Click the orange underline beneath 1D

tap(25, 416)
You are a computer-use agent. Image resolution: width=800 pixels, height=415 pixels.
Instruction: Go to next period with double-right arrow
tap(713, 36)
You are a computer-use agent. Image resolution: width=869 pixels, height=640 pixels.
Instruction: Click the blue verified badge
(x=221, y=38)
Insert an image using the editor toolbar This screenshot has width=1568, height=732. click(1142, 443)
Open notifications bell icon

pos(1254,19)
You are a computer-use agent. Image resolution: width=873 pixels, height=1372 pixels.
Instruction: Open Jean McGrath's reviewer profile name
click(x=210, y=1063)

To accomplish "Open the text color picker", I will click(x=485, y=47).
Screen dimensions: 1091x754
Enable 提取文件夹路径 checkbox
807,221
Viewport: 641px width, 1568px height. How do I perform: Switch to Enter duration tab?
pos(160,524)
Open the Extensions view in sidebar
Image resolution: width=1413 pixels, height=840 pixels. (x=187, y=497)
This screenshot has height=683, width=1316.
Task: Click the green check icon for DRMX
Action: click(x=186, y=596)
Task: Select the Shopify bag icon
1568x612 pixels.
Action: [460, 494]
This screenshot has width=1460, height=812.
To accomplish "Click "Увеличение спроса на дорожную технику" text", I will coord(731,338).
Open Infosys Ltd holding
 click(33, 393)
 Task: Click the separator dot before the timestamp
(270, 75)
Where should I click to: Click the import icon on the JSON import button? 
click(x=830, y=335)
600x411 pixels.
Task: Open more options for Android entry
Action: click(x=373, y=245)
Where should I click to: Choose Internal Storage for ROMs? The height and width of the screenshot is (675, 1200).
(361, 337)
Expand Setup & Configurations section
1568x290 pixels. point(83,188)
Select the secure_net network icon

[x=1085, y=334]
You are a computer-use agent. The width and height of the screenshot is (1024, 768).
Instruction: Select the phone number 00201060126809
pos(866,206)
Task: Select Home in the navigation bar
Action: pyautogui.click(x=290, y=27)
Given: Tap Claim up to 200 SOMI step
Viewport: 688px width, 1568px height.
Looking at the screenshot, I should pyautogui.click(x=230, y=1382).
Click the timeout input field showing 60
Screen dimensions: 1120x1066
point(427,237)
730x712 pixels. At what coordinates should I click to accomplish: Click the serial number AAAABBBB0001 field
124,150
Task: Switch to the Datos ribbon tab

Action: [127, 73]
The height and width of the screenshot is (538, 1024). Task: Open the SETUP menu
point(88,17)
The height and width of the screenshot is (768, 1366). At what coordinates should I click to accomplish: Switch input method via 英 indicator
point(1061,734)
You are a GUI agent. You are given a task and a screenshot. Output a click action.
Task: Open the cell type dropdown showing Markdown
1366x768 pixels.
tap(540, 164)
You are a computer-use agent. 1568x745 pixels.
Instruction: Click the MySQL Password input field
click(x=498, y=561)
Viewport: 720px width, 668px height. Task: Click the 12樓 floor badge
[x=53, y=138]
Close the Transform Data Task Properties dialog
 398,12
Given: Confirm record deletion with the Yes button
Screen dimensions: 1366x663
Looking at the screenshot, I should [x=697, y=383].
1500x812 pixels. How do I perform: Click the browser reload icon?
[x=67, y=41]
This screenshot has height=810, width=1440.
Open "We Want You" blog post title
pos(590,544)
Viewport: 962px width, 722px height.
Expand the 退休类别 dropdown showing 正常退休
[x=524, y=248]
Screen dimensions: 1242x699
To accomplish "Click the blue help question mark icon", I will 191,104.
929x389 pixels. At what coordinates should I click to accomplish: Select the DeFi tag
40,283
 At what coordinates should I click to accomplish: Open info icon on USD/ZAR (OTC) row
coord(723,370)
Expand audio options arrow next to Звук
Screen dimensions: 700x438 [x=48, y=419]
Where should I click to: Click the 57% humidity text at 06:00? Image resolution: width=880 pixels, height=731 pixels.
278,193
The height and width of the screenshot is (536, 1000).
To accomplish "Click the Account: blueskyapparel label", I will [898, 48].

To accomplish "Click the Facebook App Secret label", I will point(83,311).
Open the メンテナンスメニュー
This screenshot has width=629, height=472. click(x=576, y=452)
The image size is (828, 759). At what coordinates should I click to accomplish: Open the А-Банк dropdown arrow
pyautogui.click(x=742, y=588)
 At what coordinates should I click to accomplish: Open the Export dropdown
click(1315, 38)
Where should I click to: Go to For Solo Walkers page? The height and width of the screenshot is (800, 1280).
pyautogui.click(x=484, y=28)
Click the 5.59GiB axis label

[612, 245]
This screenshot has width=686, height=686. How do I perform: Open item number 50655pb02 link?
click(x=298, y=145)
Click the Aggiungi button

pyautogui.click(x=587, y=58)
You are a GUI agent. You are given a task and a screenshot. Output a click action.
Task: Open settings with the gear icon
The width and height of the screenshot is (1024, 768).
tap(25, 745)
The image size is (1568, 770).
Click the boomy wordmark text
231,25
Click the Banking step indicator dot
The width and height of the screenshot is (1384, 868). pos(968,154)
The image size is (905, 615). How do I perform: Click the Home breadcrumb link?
........
- **ACTION ITEM**: Beginning with the first line above, could you copy every line exactly, up to and including the one with "You are a computer-use agent. The"?

- **REPLY TO THE EXERCISE**:
Click the orange underline beneath 1D

tap(25, 416)
You are a computer-use agent. Image resolution: width=800 pixels, height=415 pixels.
Instruction: Go to next period with double-right arrow
tap(713, 36)
You are a computer-use agent. Image resolution: width=869 pixels, height=640 pixels.
Instruction: Click the blue verified badge
(x=221, y=38)
Insert an image using the editor toolbar This screenshot has width=1568, height=732. click(1142, 443)
Open notifications bell icon

pos(1254,19)
You are a computer-use agent. Image resolution: width=873 pixels, height=1372 pixels.
Instruction: Open Jean McGrath's reviewer profile name
click(x=210, y=1063)

To accomplish "Open the text color picker", I will click(x=485, y=47).
Screen dimensions: 1091x754
Enable 提取文件夹路径 checkbox
807,221
Viewport: 641px width, 1568px height. How do I perform: Switch to Enter duration tab?
pos(160,524)
Open the Extensions view in sidebar
Image resolution: width=1413 pixels, height=840 pixels. (x=187, y=497)
This screenshot has height=683, width=1316.
Task: Click the green check icon for DRMX
Action: click(x=186, y=596)
Task: Select the Shopify bag icon
1568x612 pixels.
Action: [460, 494]
This screenshot has width=1460, height=812.
To accomplish "Click "Увеличение спроса на дорожную технику" text", I will coord(731,338).
Open Infosys Ltd holding
 click(33, 393)
 Task: Click the separator dot before the timestamp
(270, 75)
Where should I click to: Click the import icon on the JSON import button? 
click(x=830, y=335)
600x411 pixels.
Task: Open more options for Android entry
Action: click(x=373, y=245)
Where should I click to: Choose Internal Storage for ROMs? The height and width of the screenshot is (675, 1200).
(361, 337)
Expand Setup & Configurations section
1568x290 pixels. point(83,188)
Select the secure_net network icon

[x=1085, y=334]
You are a computer-use agent. The width and height of the screenshot is (1024, 768).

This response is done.